Introductions, afforestation and conservation
Introductions and afforestation
are veritable paradoxes in the business of conservation for two very important
reasons. Introduction and afforestation programmes (whether of indigenous
or introduced species) have the essential characteristics of monocultures
or oligocultures with the attendant consequences of simplification of ecosystems,
particularly instability. Secondly the experiences of introduction as exemplified
by the story of Endothea parasitica (the Asiatic chestnut blight)
on American Chestnut Castaenea dentata is a well-ingrained one (Elton,
1958) in the consciousness of students of the ecology of plant introductions.

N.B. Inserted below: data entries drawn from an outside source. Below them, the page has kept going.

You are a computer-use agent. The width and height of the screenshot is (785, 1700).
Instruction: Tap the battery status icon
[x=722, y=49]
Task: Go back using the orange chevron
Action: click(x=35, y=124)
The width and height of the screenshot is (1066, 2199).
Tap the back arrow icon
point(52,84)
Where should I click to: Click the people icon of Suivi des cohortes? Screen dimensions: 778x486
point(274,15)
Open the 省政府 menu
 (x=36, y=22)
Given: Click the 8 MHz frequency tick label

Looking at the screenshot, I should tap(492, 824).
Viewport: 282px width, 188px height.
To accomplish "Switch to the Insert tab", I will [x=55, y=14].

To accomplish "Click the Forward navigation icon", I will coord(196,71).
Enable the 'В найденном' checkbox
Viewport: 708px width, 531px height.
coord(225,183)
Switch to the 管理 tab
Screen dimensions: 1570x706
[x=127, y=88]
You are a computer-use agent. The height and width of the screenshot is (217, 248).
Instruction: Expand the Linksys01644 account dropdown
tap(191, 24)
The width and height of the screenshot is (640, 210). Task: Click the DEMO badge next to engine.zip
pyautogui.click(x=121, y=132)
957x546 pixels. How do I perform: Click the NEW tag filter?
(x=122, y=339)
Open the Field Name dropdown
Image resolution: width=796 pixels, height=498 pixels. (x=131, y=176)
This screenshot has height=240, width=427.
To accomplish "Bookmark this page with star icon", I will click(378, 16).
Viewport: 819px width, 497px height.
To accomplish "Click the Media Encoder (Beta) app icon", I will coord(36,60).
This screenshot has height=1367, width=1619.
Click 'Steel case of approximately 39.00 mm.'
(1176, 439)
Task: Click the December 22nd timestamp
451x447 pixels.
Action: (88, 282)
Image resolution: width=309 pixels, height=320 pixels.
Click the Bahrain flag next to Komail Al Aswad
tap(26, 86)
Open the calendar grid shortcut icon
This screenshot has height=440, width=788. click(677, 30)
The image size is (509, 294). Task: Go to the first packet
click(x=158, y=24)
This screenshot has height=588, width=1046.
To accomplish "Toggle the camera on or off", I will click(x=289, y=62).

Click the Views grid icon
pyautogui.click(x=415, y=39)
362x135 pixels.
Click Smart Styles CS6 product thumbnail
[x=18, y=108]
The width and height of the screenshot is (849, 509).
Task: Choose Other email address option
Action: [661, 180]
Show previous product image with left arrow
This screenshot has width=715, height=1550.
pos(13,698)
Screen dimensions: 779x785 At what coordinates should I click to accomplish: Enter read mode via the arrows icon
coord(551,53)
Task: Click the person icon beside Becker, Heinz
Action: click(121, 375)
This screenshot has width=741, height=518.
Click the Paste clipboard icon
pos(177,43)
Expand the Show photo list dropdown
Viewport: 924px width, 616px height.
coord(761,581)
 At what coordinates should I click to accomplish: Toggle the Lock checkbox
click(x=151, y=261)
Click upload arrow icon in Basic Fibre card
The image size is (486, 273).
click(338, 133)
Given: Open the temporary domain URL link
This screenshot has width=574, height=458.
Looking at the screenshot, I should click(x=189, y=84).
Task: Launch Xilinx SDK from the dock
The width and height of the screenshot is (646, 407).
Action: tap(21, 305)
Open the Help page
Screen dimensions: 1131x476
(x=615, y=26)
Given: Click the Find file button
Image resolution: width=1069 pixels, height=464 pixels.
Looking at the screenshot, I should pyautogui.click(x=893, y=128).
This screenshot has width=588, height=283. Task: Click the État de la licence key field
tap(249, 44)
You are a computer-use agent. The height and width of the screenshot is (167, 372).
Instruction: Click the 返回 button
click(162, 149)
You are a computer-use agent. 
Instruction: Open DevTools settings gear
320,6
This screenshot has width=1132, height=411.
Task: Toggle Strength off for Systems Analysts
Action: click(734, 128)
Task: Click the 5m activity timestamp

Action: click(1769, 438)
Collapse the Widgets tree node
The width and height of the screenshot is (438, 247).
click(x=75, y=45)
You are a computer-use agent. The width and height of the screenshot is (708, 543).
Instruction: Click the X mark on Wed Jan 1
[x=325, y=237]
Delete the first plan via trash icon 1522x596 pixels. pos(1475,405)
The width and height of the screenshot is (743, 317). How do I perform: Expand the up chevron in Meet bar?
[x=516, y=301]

One is not sure whether the environmental impact on genetic resources of native
plants have been assessed in afforestation programmes that centre on introduced
species such as Pinus, Gmelina, Tectona, Eucalyptus etc. or even on
indigenous species such as Triplochyton scleroxylon K. Schum., Terminalia L. spp
and Milicia excelsa (Welw.) C.C.Berg. While a lot of work is known on
provenance trials, selection, improvement and diseases and pests of forest
trees (Howland and Bowen, 1977; Ladipo, 1986), quite a lot of attention was
paid to straight commercial viability and productivity of silvicultural enterprises
(Ward, 1973; Oseni and Abayomi, 1973). The business of silvicultural plantations
involving single species or a few species need to be appraised from the point
of view of their potential for genetic erosion in natural habitats.
Conclusion
Various questions on the issues
of theoretical foundations, policy conceptions and strategies and priorities
on the conservation of genetic resources remain unsettled. The temptations
are always there to simplify the questions, particularly when quick answers
are demanded by policy makers and funding agencies (particularly those that
undertake commercial investments). The task however is to balance this need
for simplification of the problems with the need to provide a robust, long-term
and environmentally-sound basis for the conservation of plant genetic resources.
It is also important that we emphasise the need for the acquisition of the knowledge
and the skills of plant taxonomy, ecology and conservation beyond the immediate
needs of utilitarianism. This is a condition for building the demands of the
unseen future into the urgency of today's needs.